Assignment: Begin at the line containing "Click Ratnagiri waypoint marker on map" and reproduce every line through the end of the entries below. Nothing else should appear.

(Data entries)
%%

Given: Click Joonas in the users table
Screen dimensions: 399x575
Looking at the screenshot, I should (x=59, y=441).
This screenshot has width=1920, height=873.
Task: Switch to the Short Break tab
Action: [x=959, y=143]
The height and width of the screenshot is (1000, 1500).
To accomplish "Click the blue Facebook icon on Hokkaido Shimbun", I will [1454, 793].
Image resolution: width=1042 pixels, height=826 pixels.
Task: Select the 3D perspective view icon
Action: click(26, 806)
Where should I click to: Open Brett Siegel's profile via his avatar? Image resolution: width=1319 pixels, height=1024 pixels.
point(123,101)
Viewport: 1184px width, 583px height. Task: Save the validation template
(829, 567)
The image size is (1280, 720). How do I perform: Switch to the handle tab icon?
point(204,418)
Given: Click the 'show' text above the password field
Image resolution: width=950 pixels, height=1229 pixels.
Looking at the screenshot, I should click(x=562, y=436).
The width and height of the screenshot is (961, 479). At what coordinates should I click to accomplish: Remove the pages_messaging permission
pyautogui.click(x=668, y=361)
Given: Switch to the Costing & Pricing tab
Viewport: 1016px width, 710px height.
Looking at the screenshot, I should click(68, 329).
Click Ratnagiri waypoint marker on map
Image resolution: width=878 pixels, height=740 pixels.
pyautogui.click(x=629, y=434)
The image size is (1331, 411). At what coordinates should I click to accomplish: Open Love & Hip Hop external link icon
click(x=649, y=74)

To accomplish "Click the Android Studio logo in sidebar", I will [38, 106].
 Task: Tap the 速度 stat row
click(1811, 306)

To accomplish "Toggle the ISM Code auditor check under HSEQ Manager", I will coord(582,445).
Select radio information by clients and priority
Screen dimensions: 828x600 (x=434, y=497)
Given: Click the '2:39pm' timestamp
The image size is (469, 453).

%%

Completed task:
Click Ratnagiri waypoint marker on map
Image resolution: width=878 pixels, height=740 pixels.
pyautogui.click(x=629, y=434)
The image size is (1331, 411). At what coordinates should I click to accomplish: Open Love & Hip Hop external link icon
click(x=649, y=74)

To accomplish "Click the Android Studio logo in sidebar", I will [38, 106].
 Task: Tap the 速度 stat row
click(1811, 306)

To accomplish "Toggle the ISM Code auditor check under HSEQ Manager", I will coord(582,445).
Select radio information by clients and priority
Screen dimensions: 828x600 (x=434, y=497)
Given: Click the '2:39pm' timestamp
The image size is (469, 453).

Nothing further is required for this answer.